- _About this exercise_: Each record is to be duplicated exactly, with nothing added.

- _Exercise materials_:
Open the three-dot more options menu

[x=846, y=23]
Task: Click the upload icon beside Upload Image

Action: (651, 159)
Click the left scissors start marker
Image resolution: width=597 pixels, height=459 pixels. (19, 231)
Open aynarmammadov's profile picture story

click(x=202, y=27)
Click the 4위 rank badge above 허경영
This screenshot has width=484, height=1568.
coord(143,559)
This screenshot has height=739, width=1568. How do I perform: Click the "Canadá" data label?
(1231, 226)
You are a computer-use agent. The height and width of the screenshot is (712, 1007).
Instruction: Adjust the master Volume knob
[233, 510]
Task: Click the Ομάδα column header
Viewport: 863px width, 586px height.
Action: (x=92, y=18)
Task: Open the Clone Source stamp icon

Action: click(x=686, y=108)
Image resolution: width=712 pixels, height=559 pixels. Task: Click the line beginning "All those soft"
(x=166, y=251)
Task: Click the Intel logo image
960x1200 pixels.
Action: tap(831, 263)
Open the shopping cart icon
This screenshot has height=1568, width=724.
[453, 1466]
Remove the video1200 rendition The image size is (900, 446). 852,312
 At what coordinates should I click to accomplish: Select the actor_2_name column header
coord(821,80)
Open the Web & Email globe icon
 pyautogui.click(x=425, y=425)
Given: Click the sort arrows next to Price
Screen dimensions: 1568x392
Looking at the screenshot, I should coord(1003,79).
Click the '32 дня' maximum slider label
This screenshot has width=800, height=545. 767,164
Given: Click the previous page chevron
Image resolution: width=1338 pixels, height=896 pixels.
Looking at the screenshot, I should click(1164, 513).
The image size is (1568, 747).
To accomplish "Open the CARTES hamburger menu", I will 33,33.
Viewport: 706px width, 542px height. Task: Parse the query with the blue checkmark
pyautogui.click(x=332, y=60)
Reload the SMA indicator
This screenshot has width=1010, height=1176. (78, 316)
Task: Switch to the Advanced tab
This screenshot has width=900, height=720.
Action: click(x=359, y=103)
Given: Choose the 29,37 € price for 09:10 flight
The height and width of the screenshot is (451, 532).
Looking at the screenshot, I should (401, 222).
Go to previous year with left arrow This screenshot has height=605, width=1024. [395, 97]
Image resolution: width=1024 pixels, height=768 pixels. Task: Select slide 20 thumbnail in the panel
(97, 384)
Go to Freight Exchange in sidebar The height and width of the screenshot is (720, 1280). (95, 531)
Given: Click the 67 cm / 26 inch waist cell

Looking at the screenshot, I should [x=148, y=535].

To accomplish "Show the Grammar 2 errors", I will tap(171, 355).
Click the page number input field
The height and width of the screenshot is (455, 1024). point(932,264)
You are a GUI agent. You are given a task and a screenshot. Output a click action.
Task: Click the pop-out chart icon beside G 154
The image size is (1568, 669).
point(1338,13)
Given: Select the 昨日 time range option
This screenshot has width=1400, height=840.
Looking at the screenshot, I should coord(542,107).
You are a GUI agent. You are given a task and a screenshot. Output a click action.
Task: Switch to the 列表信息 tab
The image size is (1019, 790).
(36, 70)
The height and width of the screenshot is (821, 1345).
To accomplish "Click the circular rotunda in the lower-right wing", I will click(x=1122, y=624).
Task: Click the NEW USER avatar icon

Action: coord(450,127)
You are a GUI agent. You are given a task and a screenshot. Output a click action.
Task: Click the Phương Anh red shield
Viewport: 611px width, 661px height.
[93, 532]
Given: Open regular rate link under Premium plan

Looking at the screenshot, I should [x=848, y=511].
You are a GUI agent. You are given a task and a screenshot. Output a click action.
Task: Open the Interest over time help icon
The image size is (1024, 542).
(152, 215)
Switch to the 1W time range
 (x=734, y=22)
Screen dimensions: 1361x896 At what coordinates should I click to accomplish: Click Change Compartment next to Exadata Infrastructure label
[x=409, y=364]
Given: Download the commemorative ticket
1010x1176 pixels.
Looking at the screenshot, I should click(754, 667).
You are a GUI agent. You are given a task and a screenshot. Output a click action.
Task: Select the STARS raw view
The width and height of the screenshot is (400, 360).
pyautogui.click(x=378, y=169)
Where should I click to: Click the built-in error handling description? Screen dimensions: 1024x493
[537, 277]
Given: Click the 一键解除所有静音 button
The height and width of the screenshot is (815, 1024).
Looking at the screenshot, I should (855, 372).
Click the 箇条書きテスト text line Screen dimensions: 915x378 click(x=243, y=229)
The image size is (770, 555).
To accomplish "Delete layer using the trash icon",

- _Exercise response_:
Open the three-dot more options menu

[x=846, y=23]
Task: Click the upload icon beside Upload Image

Action: (651, 159)
Click the left scissors start marker
Image resolution: width=597 pixels, height=459 pixels. (19, 231)
Open aynarmammadov's profile picture story

click(x=202, y=27)
Click the 4위 rank badge above 허경영
This screenshot has width=484, height=1568.
coord(143,559)
This screenshot has height=739, width=1568. How do I perform: Click the "Canadá" data label?
(1231, 226)
You are a computer-use agent. The height and width of the screenshot is (712, 1007).
Instruction: Adjust the master Volume knob
[233, 510]
Task: Click the Ομάδα column header
Viewport: 863px width, 586px height.
Action: (x=92, y=18)
Task: Open the Clone Source stamp icon

Action: click(x=686, y=108)
Image resolution: width=712 pixels, height=559 pixels. Task: Click the line beginning "All those soft"
(x=166, y=251)
Task: Click the Intel logo image
960x1200 pixels.
Action: tap(831, 263)
Open the shopping cart icon
This screenshot has height=1568, width=724.
[453, 1466]
Remove the video1200 rendition The image size is (900, 446). 852,312
 At what coordinates should I click to accomplish: Select the actor_2_name column header
coord(821,80)
Open the Web & Email globe icon
 pyautogui.click(x=425, y=425)
Given: Click the sort arrows next to Price
Screen dimensions: 1568x392
Looking at the screenshot, I should coord(1003,79).
Click the '32 дня' maximum slider label
This screenshot has width=800, height=545. 767,164
Given: Click the previous page chevron
Image resolution: width=1338 pixels, height=896 pixels.
Looking at the screenshot, I should click(1164, 513).
The image size is (1568, 747).
To accomplish "Open the CARTES hamburger menu", I will 33,33.
Viewport: 706px width, 542px height. Task: Parse the query with the blue checkmark
pyautogui.click(x=332, y=60)
Reload the SMA indicator
This screenshot has width=1010, height=1176. (78, 316)
Task: Switch to the Advanced tab
This screenshot has width=900, height=720.
Action: click(x=359, y=103)
Given: Choose the 29,37 € price for 09:10 flight
The height and width of the screenshot is (451, 532).
Looking at the screenshot, I should (401, 222).
Go to previous year with left arrow This screenshot has height=605, width=1024. [395, 97]
Image resolution: width=1024 pixels, height=768 pixels. Task: Select slide 20 thumbnail in the panel
(97, 384)
Go to Freight Exchange in sidebar The height and width of the screenshot is (720, 1280). (95, 531)
Given: Click the 67 cm / 26 inch waist cell

Looking at the screenshot, I should [x=148, y=535].

To accomplish "Show the Grammar 2 errors", I will tap(171, 355).
Click the page number input field
The height and width of the screenshot is (455, 1024). point(932,264)
You are a GUI agent. You are given a task and a screenshot. Output a click action.
Task: Click the pop-out chart icon beside G 154
The image size is (1568, 669).
point(1338,13)
Given: Select the 昨日 time range option
This screenshot has width=1400, height=840.
Looking at the screenshot, I should coord(542,107).
You are a GUI agent. You are given a task and a screenshot. Output a click action.
Task: Switch to the 列表信息 tab
The image size is (1019, 790).
(36, 70)
The height and width of the screenshot is (821, 1345).
To accomplish "Click the circular rotunda in the lower-right wing", I will click(x=1122, y=624).
Task: Click the NEW USER avatar icon

Action: coord(450,127)
You are a GUI agent. You are given a task and a screenshot. Output a click action.
Task: Click the Phương Anh red shield
Viewport: 611px width, 661px height.
[93, 532]
Given: Open regular rate link under Premium plan

Looking at the screenshot, I should [x=848, y=511].
You are a GUI agent. You are given a task and a screenshot. Output a click action.
Task: Open the Interest over time help icon
The image size is (1024, 542).
(152, 215)
Switch to the 1W time range
 (x=734, y=22)
Screen dimensions: 1361x896 At what coordinates should I click to accomplish: Click Change Compartment next to Exadata Infrastructure label
[x=409, y=364]
Given: Download the commemorative ticket
1010x1176 pixels.
Looking at the screenshot, I should click(754, 667).
You are a GUI agent. You are given a task and a screenshot. Output a click action.
Task: Select the STARS raw view
The width and height of the screenshot is (400, 360).
pyautogui.click(x=378, y=169)
Where should I click to: Click the built-in error handling description? Screen dimensions: 1024x493
[537, 277]
Given: Click the 一键解除所有静音 button
The height and width of the screenshot is (815, 1024).
Looking at the screenshot, I should (855, 372).
Click the 箇条書きテスト text line Screen dimensions: 915x378 click(x=243, y=229)
The image size is (770, 555).
To accomplish "Delete layer using the trash icon",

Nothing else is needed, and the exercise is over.